> [Task instructions] Copy out all of the items below, substituting "Display size" for each occurrence of "Screen dimensions" and keeping everything else the same.

[Records of locating words and elements]
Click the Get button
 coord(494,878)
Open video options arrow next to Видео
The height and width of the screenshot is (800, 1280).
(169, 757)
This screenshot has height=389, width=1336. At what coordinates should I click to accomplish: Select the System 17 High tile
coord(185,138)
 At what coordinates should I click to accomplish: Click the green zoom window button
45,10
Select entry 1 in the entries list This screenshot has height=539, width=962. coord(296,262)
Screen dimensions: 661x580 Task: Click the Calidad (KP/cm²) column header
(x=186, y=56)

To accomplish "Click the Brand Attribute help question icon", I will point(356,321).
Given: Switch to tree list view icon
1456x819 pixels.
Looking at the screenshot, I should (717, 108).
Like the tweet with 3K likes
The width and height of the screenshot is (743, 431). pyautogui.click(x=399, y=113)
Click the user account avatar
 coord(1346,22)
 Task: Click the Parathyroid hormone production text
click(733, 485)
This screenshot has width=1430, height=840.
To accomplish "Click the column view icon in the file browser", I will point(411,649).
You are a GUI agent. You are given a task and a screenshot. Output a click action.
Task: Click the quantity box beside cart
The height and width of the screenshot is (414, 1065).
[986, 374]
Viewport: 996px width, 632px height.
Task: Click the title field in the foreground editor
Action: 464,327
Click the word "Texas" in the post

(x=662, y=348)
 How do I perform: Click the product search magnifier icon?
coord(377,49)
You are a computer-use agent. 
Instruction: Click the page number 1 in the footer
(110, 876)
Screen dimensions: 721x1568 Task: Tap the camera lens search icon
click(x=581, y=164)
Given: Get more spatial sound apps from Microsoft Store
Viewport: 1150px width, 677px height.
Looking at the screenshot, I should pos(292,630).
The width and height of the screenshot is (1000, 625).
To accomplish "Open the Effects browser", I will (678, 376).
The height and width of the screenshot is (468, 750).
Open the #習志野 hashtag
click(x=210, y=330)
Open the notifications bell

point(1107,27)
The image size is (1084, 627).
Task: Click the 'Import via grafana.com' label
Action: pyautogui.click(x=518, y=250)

> [Response below]
Click the Get button
 coord(494,878)
Open video options arrow next to Видео
The height and width of the screenshot is (800, 1280).
(169, 757)
This screenshot has height=389, width=1336. At what coordinates should I click to accomplish: Select the System 17 High tile
coord(185,138)
 At what coordinates should I click to accomplish: Click the green zoom window button
45,10
Select entry 1 in the entries list This screenshot has height=539, width=962. coord(296,262)
Display size: 661x580 Task: Click the Calidad (KP/cm²) column header
(x=186, y=56)

To accomplish "Click the Brand Attribute help question icon", I will point(356,321).
Given: Switch to tree list view icon
1456x819 pixels.
Looking at the screenshot, I should (717, 108).
Like the tweet with 3K likes
The width and height of the screenshot is (743, 431). pyautogui.click(x=399, y=113)
Click the user account avatar
 coord(1346,22)
 Task: Click the Parathyroid hormone production text
click(733, 485)
This screenshot has width=1430, height=840.
To accomplish "Click the column view icon in the file browser", I will point(411,649).
You are a GUI agent. You are given a task and a screenshot. Output a click action.
Task: Click the quantity box beside cart
The height and width of the screenshot is (414, 1065).
[986, 374]
Viewport: 996px width, 632px height.
Task: Click the title field in the foreground editor
Action: 464,327
Click the word "Texas" in the post

(x=662, y=348)
 How do I perform: Click the product search magnifier icon?
coord(377,49)
You are a computer-use agent. 
Instruction: Click the page number 1 in the footer
(110, 876)
Display size: 721x1568 Task: Tap the camera lens search icon
click(x=581, y=164)
Given: Get more spatial sound apps from Microsoft Store
Viewport: 1150px width, 677px height.
Looking at the screenshot, I should pos(292,630).
The width and height of the screenshot is (1000, 625).
To accomplish "Open the Effects browser", I will (678, 376).
The height and width of the screenshot is (468, 750).
Open the #習志野 hashtag
click(x=210, y=330)
Open the notifications bell

point(1107,27)
The image size is (1084, 627).
Task: Click the 'Import via grafana.com' label
Action: pyautogui.click(x=518, y=250)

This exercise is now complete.